- _Compito assegnato 1_: Disponi in una tabella Markdown con le colonne «N.» e «Riga» le righe dei record, cominciando da quella che contiene "Sort by the" e fermandoti dopo quella che contiene "Action: tap(178, 39)". Numera ogni riga e tralascia quelle vuote.

- _Testo della pagina_:

....................

Fondo patrimoniale e bisogni della famiglia: i limiti all’azione per i creditori dei coniugi

in Giuricivile, 2021, 3 (ISSN 2532-201X), nota a Cass. Civ., sez. VI, sent. 08.02.2021, n. 2904

Come noto, i coniugi, per regolare i loro rapporti patrimoniali, hanno molteplici possibilità.

Anzitutto, infatti, in mancanza di diversa convenzione matrimoniale, il loro regime patrimoniale è rappresentato dalla comunione legale.

Tuttavia, questi possono stipulare, come accennato, una apposita convenzione matrimoniale per scegliere un regime diverso, come, ad esempio, la separazione dei beni, ovvero possono scegliere di costituire un fondo patrimoniale (artt. 167-171 c.c.): ossia, possono pertanto decidere di realizzare una convenzione[1], attraverso la quale un complesso di beni (siano essi beni immobili, beni mobili registrati o titoli di credito) possono essere destinati a far fronte ai bisogni della famiglia[2].

Tale vincolo di destinazione impresso ai beni comporta che essi non siano aggredibili per debiti che i creditori conoscevano essere stati contratti per bisogni estranei alla famiglia (art. 170 c.c.), andando a formare un patrimonio separato, volto unicamente a soddisfare i bisogni della famiglia e destinato alla garanzia dei c.d. creditori della famiglia: in virtù di ciò, il creditore che sappia che il debito non ha nulla a che vedere con i bisogni della famiglia, non potrà soddisfarsi sui beni del fondo.

Pare opportuno precisare altresì che l’atto costitutivo del fondo patrimoniale è un atto a titolo gratuito ed in quanto tale può essere dichiarato inefficace nei confronti dei creditori a mezzo di azione revocatoria ordinaria (art. 2901 c.c.), laddove però sussista la consapevolezza, in capo al debitore, di recare un pregiudizio ai creditori.

Per quanto concerne, invece, l’amministrazione dei beni costituenti il fondo patrimoniale si applicano le norme relative all’amministrazione della comunione legale e, nello specifico, per poter validamente alienare o disporre dei beni del fondo, occorre distinguere il caso in cui non vi sono figli minori, occorrendo, in tal caso, solamente il consenso di entrambi i coniugi, da quello in cui ve ne siano: in tale ultima ipotesi, oltre al consenso dei coniugi, occorre, altresì, l’autorizzazione del Tribunale che dovrà verificare, di volta in volta, se l’atto di disposizione è necessario o se vi è un’utilità evidente nel doverlo compiere.

I coniugi, peraltro, nell’atto costitutivo possono espressamente prevedere che il loro consenso sia sufficiente a compiere tali atti di disposizione.

....................

- _Compito assegnato 2_: Trascrivi parola per parola il passo del testo sul fondo patrimoniale che comincia con "Fondo patrimoniale e" e termina con "hanno molteplici possibilità.".

Voci tratte da una raccolta:
....................

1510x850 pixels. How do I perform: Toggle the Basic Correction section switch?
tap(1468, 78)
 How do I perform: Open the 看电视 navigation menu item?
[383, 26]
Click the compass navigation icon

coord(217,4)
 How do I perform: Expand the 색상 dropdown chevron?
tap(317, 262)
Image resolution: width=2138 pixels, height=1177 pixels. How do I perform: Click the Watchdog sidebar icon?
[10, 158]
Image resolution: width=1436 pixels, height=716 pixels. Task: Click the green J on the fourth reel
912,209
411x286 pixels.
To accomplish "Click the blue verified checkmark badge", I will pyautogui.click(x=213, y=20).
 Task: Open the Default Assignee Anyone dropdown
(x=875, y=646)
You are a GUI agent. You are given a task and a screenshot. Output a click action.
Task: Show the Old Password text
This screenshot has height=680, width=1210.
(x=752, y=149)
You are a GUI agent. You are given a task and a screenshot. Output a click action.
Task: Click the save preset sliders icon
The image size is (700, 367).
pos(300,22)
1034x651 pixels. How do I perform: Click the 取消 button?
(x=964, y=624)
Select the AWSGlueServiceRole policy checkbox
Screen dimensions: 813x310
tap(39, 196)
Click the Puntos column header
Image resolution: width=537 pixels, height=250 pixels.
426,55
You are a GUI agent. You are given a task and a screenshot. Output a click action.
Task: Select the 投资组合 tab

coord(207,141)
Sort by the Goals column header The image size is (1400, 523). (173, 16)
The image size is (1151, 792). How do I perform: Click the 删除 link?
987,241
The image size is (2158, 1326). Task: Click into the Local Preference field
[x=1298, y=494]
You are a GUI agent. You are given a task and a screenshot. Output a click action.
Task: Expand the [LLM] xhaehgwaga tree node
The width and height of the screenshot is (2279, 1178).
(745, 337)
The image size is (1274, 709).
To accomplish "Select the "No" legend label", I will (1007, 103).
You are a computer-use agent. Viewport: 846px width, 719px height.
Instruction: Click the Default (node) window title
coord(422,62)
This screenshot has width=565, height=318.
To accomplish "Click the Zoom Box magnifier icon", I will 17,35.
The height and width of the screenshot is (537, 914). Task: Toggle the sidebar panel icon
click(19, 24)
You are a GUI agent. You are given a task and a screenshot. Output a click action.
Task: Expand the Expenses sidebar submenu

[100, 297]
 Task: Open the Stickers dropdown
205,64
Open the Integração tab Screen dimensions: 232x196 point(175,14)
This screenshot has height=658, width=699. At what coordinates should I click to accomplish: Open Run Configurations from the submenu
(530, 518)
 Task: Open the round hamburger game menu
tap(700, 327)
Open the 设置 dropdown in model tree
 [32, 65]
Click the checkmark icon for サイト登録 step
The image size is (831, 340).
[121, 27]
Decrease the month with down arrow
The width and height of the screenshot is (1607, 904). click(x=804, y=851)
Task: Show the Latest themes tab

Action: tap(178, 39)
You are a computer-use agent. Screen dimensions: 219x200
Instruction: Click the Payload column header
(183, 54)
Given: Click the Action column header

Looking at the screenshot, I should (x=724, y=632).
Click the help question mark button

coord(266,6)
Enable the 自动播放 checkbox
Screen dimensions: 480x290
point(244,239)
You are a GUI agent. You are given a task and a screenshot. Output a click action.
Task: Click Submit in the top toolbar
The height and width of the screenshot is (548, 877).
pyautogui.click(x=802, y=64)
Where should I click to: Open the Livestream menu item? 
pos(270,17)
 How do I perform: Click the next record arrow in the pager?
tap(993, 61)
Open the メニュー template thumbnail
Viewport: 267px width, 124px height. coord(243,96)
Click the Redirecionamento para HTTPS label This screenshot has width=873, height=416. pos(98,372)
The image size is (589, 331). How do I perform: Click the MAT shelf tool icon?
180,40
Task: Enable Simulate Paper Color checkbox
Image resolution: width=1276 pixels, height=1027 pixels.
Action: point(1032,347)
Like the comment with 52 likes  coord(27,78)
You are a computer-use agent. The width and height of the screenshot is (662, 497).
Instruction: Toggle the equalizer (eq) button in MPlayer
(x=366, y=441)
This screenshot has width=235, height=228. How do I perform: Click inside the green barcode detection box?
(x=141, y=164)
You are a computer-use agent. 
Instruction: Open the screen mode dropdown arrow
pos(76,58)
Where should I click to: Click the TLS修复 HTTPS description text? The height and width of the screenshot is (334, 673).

....................

- _Risultato completo 1_:
| N. | Riga |
|---|---|
| 1 | Sort by the Goals column header The image size is (1400, 523). (173, 16) |
| 2 | The image size is (1151, 792). How do I perform: Click the 删除 link? |
| 3 | 987,241 |
| 4 | The image size is (2158, 1326). Task: Click into the Local Preference field |
| 5 | [x=1298, y=494] |
| 6 | You are a GUI agent. You are given a task and a screenshot. Output a click action. |
| 7 | Task: Expand the [LLM] xhaehgwaga tree node |
| 8 | The width and height of the screenshot is (2279, 1178). |
| 9 | (745, 337) |
| 10 | The image size is (1274, 709). |
| 11 | To accomplish "Select the "No" legend label", I will (1007, 103). |
| 12 | You are a computer-use agent. Viewport: 846px width, 719px height. |
| 13 | Instruction: Click the Default (node) window title |
| 14 | coord(422,62) |
| 15 | This screenshot has width=565, height=318. |
| 16 | To accomplish "Click the Zoom Box magnifier icon", I will 17,35. |
| 17 | The height and width of the screenshot is (537, 914). Task: Toggle the sidebar panel icon |
| 18 | click(19, 24) |
| 19 | You are a GUI agent. You are given a task and a screenshot. Output a click action. |
| 20 | Task: Expand the Expenses sidebar submenu |
| 21 | [100, 297] |
| 22 |  Task: Open the Stickers dropdown |
| 23 | 205,64 |
| 24 | Open the Integração tab Screen dimensions: 232x196 point(175,14) |
| 25 | This screenshot has height=658, width=699. At what coordinates should I click to accomplish: Open Run Configurations from the submenu |
| 26 | (530, 518) |
| 27 |  Task: Open the round hamburger game menu |
| 28 | tap(700, 327) |
| 29 | Open the 设置 dropdown in model tree |
| 30 |  [32, 65] |
| 31 | Click the checkmark icon for サイト登録 step |
| 32 | The image size is (831, 340). |
| 33 | [121, 27] |
| 34 | Decrease the month with down arrow |
| 35 | The width and height of the screenshot is (1607, 904). click(x=804, y=851) |
| 36 | Task: Show the Latest themes tab |
| 37 | Action: tap(178, 39) |

- _Risultato completo 2_:
Fondo patrimoniale e bisogni della famiglia: i limiti all’azione per i creditori dei coniugi

in Giuricivile, 2021, 3 (ISSN 2532-201X), nota a Cass. Civ., sez. VI, sent. 08.02.2021, n. 2904

Come noto, i coniugi, per regolare i loro rapporti patrimoniali, hanno molteplici possibilità.